PROBLEM REQUIREMENTS: Which lines run from the one containing "This screenshot has height=442, width=1096." to the end of the listing? Copy them out exactly, leaving out the rest.
□ □ □
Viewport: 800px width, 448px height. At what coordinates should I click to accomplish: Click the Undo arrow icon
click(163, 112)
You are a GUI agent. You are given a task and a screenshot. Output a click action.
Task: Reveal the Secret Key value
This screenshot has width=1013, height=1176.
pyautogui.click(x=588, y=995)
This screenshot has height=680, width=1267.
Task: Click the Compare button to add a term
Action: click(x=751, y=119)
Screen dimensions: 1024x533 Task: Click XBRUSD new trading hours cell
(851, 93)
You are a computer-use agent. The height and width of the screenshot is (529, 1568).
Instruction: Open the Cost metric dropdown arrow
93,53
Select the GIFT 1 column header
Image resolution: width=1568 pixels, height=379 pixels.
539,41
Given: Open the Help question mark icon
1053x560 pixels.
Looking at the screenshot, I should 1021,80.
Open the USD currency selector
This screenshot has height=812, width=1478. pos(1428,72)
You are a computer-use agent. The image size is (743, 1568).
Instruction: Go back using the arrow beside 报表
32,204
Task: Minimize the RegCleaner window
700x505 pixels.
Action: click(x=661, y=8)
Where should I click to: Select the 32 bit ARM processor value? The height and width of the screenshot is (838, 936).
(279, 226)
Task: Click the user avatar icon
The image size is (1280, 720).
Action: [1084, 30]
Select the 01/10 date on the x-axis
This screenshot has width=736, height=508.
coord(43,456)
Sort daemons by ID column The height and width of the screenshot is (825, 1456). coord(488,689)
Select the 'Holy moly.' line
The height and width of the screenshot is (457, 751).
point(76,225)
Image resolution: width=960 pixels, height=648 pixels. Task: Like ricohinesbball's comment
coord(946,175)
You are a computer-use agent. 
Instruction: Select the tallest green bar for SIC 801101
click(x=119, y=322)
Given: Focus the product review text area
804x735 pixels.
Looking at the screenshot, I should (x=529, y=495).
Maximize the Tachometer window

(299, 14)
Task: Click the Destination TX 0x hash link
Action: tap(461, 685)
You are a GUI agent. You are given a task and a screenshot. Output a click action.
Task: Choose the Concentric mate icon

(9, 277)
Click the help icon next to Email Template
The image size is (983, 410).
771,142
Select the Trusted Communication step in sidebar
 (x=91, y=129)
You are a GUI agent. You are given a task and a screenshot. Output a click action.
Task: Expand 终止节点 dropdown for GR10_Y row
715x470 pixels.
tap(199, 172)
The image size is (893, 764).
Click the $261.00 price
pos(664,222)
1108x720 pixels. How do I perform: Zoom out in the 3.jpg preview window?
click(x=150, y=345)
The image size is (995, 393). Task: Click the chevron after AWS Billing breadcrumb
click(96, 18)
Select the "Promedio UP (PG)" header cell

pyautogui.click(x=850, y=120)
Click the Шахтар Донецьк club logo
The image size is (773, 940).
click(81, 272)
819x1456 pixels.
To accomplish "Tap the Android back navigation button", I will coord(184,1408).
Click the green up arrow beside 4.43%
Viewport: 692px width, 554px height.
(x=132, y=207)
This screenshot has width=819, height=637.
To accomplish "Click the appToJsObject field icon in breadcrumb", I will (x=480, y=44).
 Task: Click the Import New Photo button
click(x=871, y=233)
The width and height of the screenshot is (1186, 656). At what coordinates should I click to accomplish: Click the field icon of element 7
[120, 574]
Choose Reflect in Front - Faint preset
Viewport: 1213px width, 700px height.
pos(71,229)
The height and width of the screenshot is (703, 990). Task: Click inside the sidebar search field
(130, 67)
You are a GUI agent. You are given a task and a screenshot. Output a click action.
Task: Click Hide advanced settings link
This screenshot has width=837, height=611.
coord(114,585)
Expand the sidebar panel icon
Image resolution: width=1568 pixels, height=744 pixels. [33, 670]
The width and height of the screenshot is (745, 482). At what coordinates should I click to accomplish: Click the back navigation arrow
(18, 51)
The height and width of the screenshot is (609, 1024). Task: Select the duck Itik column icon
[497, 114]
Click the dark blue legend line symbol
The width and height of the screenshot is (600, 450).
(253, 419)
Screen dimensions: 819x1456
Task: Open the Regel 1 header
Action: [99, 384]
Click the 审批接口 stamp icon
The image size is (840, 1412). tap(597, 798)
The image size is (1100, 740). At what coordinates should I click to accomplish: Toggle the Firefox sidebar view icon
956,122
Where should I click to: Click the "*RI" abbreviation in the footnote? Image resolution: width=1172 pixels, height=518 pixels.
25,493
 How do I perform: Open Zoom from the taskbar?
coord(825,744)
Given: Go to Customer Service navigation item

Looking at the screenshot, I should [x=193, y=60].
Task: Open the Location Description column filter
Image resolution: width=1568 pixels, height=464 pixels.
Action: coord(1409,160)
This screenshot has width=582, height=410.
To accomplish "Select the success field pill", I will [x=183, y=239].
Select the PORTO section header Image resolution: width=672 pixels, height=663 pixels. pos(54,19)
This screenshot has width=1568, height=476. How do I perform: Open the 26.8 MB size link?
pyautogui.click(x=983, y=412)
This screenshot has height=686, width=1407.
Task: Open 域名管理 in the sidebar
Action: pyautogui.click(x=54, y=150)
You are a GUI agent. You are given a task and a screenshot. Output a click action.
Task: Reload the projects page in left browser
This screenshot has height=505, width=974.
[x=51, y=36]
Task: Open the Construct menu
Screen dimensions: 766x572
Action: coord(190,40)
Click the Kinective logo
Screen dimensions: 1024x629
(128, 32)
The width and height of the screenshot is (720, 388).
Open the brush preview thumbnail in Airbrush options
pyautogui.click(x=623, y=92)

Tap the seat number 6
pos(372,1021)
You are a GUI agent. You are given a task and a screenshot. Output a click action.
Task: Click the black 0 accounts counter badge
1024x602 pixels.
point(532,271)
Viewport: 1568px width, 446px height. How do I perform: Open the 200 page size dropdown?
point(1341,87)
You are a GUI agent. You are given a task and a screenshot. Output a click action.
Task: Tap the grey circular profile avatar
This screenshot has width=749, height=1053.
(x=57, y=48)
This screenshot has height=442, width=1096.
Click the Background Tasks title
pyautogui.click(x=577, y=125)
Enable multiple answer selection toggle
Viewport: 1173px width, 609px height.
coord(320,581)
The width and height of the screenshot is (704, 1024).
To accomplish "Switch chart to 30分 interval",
□ □ □
EXERCISE OUTPUT:
This screenshot has height=442, width=1096.
Click the Background Tasks title
pyautogui.click(x=577, y=125)
Enable multiple answer selection toggle
Viewport: 1173px width, 609px height.
coord(320,581)
The width and height of the screenshot is (704, 1024).
To accomplish "Switch chart to 30分 interval",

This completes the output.